NLRB Issues Assistance with Worker Handbooks
The Nation’s Labor Relations Board (“NLRB”) has lately been aggressive in the enforcement from the National Labor Relations Act (“NLRA”) and, particularly, Section 7 from the NLRA, which safeguards employees’ legal rights to create or enroll in a union and have interaction in “protected, concerted activity” regarding wages, hrs along with other working conditions for his or her “mutual aid or protection.” The NLRB has additionally been diligent in attempting to safeguard employees’ legal rights under Section 8(a)(1) from the NLRA, which prohibits companies from disturbing employees’ Section 7 legal rights. The NLRA is applicable to both union and nonunion workplaces. Within the last many years, the NLRB has carefully examined worker guide guidelines to make sure that they don’t unintentionally stop or “chill” protected Section 7 activity.

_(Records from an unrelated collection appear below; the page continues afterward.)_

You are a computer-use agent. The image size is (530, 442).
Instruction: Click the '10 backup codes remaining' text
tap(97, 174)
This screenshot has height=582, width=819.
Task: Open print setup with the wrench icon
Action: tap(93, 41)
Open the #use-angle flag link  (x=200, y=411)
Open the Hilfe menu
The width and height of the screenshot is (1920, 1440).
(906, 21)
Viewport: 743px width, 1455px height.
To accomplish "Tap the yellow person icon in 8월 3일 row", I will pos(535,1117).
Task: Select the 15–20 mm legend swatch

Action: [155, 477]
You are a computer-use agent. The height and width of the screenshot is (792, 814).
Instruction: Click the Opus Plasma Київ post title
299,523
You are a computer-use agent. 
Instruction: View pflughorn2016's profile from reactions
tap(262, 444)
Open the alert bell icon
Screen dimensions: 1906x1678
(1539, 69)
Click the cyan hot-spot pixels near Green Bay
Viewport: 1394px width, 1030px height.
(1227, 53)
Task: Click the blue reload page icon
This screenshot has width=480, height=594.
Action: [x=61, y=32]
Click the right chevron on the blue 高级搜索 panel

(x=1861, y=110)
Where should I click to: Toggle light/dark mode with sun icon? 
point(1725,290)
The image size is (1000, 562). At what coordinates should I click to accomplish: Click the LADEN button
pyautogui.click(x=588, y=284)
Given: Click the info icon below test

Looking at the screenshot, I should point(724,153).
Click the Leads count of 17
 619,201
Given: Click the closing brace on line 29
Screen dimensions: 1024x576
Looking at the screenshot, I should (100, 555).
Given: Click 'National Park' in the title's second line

On March 18, 2015, the NLRB’s General Counsel, Richard F. Griffin, Junior. released a comprehensive memo titled “Report from the General Counsel Concerning Employer Rules,” which addresses recent guide policy cases and offers good examples of place of work guidelines the NLRB thinks will “chill” worker activity, in addition to good examples of individuals which will pass NLRB muster. The report also addresses guide rules gleaned from the lately settled NLRB charge against Wendy’s Worldwide LLC.
The Overall Counsel’s memo features a discussion of guidelines within the regions of confidentiality, conduct toward co-employees and management, communications using the media, conflicts of great interest, photography and recording within the place of work, and using ip. Even though the NLRB continues to be inspecting guide guidelines for a while, this memo provides concrete good examples from the NLRB’s sights in this region. As reflected within the memo, the main difference from a authorized and illegal policy is frequently a significant close call.
Considering this guidance, companies should examine their handbooks and employment guidelines to make sure that they’ll withstand NLRB scrutiny.